[Begin Excerpt to read]

This is an archive of the discontinued LLVM Phabricator instance.

Added 'inline' attribute to basic_string's destructor
AbandonedPublic

Authored by hiraditya on Oct 14 2016, 9:11 AM.

Details

Summary

Author: laxmansole

Original Differential Revision: https://reviews.llvm.org/D22834

Posting the patch again as the bug https://llvm.org/bugs/show_bug.cgi?id=30341 is fixed.

Currently basic_string's destructor is not getting inlined. So adding 'inline' attribute to ~basic_string().
Worked in collaboration with Aditya Kumar.

git-svn-id: https://llvm.org/svn/llvm-project/libcxx/trunk@280944 91177308-0d34-0410-b5e6-96231b3b80d8

Diff Detail

Event Timeline

hiraditya updated this revision to Diff 74699.Oct 14 2016, 9:11 AM
hiraditya retitled this revision from to Added 'inline' attribute to basic_string's destructor.
hiraditya updated this object.
hiraditya added reviewers: mclow.lists, EricWF.
hiraditya added subscribers: laxmansole, sebpop, cfe-commits.
sebpop accepted this revision.Oct 14 2016, 4:59 PM
sebpop added a reviewer: sebpop.

This got approved in the past review.
Let's commit it now that the clang bug was fixed.
Thanks Aditya for keeping track of this.

This revision is now accepted and ready to land.Oct 14 2016, 4:59 PM
EricWF edited edge metadata.Oct 14 2016, 5:02 PM

Has the fix been merged into the 3.9 branch? Does re-adding this attribute mean that Clang 4.0 is required to build LLVM w/ libc++?

If I remember correctly, we pushed the fix after 3.9 was released.
Could you please explain the problem of requiring trunk LLVM to build trunk libcxx?

mclow.lists edited edge metadata.Oct 19 2016, 11:12 AM

I don't have a problem with this being marked as inline, as long as it doesn't disappear out of the dylib.

There *has* to be a version of basic_string<char, char_traits<char>, Allocator<char>>::~basic_string in the dylib - existing applications depend upon it. (same for wchar_t).

mclow.lists added a comment.EditedOct 19 2016, 11:13 AM

This is the same issue as in D24991

hiraditya updated this revision to Diff 75915.Oct 26 2016, 10:11 AM
hiraditya edited edge metadata.

Added macro to keep the definition of destructor of basic_string in string.cpp

sebpop added inline comments.Oct 27 2016, 7:44 AM
libcxx/include/string
1837

and let's also use the define just here:

#ifndef _LIBCPP_BUILDING_STRING
inline _LIBCPP_INLINE_VISIBILITY
#endif
libcxx/src/string.cpp
10 ↗(On Diff #75915)

To be consistent with memory.cpp:

#define _LIBCPP_BUILDING_MEMORY

let's rename the define as:

#define _LIBCPP_BUILDING_STRING
hiraditya updated this revision to Diff 76192.Oct 28 2016, 8:17 AM

Addressed Sebastian's comments.

Other than removing that comment the patch looks good.
Thanks!

libcxx/src/string.cpp
10 ↗(On Diff #76192)

[End Excerpt to read]

● Requirement 1: Print, word for word, the part of the review thread that begins at the words "hiraditya updated this revision to Diff 74699.Oct" and stops after "the past review.".
The review thread and the records are unrelated material.

[Begin Dataset entries]

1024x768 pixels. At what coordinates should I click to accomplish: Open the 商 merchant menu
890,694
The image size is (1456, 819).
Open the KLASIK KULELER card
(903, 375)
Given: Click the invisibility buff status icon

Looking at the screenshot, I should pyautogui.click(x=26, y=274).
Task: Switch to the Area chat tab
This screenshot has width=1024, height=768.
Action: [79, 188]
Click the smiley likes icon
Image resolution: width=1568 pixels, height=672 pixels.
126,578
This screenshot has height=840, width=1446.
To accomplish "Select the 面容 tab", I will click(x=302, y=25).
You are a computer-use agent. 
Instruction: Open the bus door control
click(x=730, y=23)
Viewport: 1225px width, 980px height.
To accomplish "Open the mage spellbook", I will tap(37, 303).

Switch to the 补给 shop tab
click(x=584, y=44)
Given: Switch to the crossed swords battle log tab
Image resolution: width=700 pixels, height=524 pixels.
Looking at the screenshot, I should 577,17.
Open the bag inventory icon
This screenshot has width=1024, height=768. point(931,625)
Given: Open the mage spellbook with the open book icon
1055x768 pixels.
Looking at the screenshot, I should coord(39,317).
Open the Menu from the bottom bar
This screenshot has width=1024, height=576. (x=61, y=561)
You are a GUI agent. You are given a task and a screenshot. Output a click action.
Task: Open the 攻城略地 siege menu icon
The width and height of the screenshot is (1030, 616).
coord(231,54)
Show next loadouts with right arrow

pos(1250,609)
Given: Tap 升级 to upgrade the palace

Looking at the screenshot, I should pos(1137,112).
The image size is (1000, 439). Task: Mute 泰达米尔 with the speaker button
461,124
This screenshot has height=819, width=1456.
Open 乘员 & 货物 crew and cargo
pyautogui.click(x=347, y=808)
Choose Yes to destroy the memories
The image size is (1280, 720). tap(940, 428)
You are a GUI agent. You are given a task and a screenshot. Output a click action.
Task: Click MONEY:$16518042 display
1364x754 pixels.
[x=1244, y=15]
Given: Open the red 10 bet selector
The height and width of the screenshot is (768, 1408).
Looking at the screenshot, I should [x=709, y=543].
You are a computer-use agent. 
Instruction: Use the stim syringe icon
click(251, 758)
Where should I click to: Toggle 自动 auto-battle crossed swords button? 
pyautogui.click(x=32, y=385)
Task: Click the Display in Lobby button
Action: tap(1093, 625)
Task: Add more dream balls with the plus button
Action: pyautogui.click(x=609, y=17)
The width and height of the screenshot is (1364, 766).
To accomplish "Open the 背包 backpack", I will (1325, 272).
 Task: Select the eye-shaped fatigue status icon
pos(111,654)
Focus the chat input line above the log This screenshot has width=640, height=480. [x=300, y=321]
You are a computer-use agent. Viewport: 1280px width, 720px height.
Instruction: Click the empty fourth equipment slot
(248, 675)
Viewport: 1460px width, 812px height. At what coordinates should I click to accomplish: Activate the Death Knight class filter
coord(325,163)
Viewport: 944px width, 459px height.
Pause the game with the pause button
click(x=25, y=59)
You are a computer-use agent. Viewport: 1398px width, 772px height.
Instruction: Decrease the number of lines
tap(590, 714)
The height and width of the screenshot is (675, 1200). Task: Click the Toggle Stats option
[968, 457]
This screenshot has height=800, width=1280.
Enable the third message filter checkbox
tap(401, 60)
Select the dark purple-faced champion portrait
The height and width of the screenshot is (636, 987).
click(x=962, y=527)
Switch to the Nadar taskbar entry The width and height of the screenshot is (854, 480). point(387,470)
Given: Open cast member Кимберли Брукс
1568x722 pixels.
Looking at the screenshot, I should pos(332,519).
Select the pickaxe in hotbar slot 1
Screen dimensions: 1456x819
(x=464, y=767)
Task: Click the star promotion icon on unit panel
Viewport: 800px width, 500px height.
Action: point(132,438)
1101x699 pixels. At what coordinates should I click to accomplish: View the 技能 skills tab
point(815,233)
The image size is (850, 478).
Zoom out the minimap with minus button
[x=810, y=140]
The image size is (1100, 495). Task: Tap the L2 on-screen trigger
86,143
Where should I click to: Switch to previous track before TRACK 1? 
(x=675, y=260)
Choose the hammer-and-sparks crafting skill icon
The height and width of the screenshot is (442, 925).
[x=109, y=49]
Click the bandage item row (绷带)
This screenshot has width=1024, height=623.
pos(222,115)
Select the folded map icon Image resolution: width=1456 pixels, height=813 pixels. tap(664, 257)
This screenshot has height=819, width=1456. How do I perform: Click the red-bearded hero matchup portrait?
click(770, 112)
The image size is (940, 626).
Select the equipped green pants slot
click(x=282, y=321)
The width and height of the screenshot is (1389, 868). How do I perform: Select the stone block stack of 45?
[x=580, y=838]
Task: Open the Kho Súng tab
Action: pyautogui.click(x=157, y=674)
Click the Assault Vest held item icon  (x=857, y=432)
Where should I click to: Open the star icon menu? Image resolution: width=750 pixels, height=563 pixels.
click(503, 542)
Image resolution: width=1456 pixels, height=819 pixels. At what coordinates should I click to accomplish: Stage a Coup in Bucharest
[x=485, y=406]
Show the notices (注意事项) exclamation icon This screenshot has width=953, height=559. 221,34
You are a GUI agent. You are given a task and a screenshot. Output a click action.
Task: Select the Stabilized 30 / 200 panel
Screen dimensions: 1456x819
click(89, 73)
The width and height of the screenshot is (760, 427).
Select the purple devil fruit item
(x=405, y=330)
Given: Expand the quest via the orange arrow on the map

[End Dataset entries]

● Requirement 2: Reproduce only these lines of the records verbatim: begin at the line that has "The image size is (1456, 819)." and stop after the line that has "click(251, 758)".

● Written solution 1:
hiraditya updated this revision to Diff 74699.Oct 14 2016, 9:11 AM
hiraditya retitled this revision from to Added 'inline' attribute to basic_string's destructor.
hiraditya updated this object.
hiraditya added reviewers: mclow.lists, EricWF.
hiraditya added subscribers: laxmansole, sebpop, cfe-commits.
sebpop accepted this revision.Oct 14 2016, 4:59 PM
sebpop added a reviewer: sebpop.

This got approved in the past review.

● Written solution 2:
The image size is (1456, 819).
Open the KLASIK KULELER card
(903, 375)
Given: Click the invisibility buff status icon

Looking at the screenshot, I should pyautogui.click(x=26, y=274).
Task: Switch to the Area chat tab
This screenshot has width=1024, height=768.
Action: [79, 188]
Click the smiley likes icon
Image resolution: width=1568 pixels, height=672 pixels.
126,578
This screenshot has height=840, width=1446.
To accomplish "Select the 面容 tab", I will click(x=302, y=25).
You are a computer-use agent. 
Instruction: Open the bus door control
click(x=730, y=23)
Viewport: 1225px width, 980px height.
To accomplish "Open the mage spellbook", I will tap(37, 303).

Switch to the 补给 shop tab
click(x=584, y=44)
Given: Switch to the crossed swords battle log tab
Image resolution: width=700 pixels, height=524 pixels.
Looking at the screenshot, I should 577,17.
Open the bag inventory icon
This screenshot has width=1024, height=768. point(931,625)
Given: Open the mage spellbook with the open book icon
1055x768 pixels.
Looking at the screenshot, I should coord(39,317).
Open the Menu from the bottom bar
This screenshot has width=1024, height=576. (x=61, y=561)
You are a GUI agent. You are given a task and a screenshot. Output a click action.
Task: Open the 攻城略地 siege menu icon
The width and height of the screenshot is (1030, 616).
coord(231,54)
Show next loadouts with right arrow

pos(1250,609)
Given: Tap 升级 to upgrade the palace

Looking at the screenshot, I should pos(1137,112).
The image size is (1000, 439). Task: Mute 泰达米尔 with the speaker button
461,124
This screenshot has height=819, width=1456.
Open 乘员 & 货物 crew and cargo
pyautogui.click(x=347, y=808)
Choose Yes to destroy the memories
The image size is (1280, 720). tap(940, 428)
You are a GUI agent. You are given a task and a screenshot. Output a click action.
Task: Click MONEY:$16518042 display
1364x754 pixels.
[x=1244, y=15]
Given: Open the red 10 bet selector
The height and width of the screenshot is (768, 1408).
Looking at the screenshot, I should [x=709, y=543].
You are a computer-use agent. 
Instruction: Use the stim syringe icon
click(251, 758)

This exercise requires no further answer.